Source document:
----------

Bund preparation and its maintenance
Good bunds are a prerequisite to reduce seepage and underbund loses of water. Bunds should be well compacted and any cracks or rat holes should be plastered with mud at the beginning of the crop season. To avoid overbund flow during heavy rainfall, bund height should be at least 20 cm. Researchers have used plastic sheets in bunds in field experiments to reduce seepage losses which are probably financially not feasible to farmers.
One of the recently proposed innovations to deal with water scarcity in the rice wheat system in the Indo Gangetic Plain is the use of raised beds. In the system of raised beds, rice is grown on beds that are separated by furrows through which irrigation water is coursed. Though dimensions may vary, beds are usually around 35 cm wide, separated by furrows that are 30 cm wide and 25 cm deep. Rice can be transplanted or direct seeded on the beds. So far, the raised bed system has mostly been tested with current lowland rice varieties, and yield gains can be expected when suitable aerobic varieties are developed/used. Tractor-pulled equipment has been developed that shaped the beds and drills seed (sometimes together with fertilizers) in one operation.
Among the suggested benefits of raised beds are improved water use and nutrient use efficiency, improved water management, higher yields, and when the operations are mechanized reduced labor requirements and improved seedling and weeding practices. In the Indo Gangetic Plain, farmers are experimenting with raised beds for rice and other crops with different degrees of success. More information on raised beds can be obtained from the Rice Wheat Consortium (www.rwc.cgiar.org/index.asp).

----------

Provided information:
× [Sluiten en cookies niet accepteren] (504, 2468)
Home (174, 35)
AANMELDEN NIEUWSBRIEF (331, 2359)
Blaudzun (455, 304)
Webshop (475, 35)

----------

Problems and tasks:
1 – Please output the passage from the text on bunds and raised beds word for word, starting at "Among the suggested" and ending at "Wheat Consortium (www.rwc.cgiar.org/index.asp).".
2 – In the text on bunds and raised beds, what is the minimum bund height needed to avoid overbund flow during heavy rainfall?

Set of answers:
1 –
Among the suggested benefits of raised beds are improved water use and nutrient use efficiency, improved water management, higher yields, and when the operations are mechanized reduced labor requirements and improved seedling and weeding practices. In the Indo Gangetic Plain, farmers are experimenting with raised beds for rice and other crops with different degrees of success. More information on raised beds can be obtained from the Rice Wheat Consortium (www.rwc.cgiar.org/index.asp).

2 – At least 20 cm.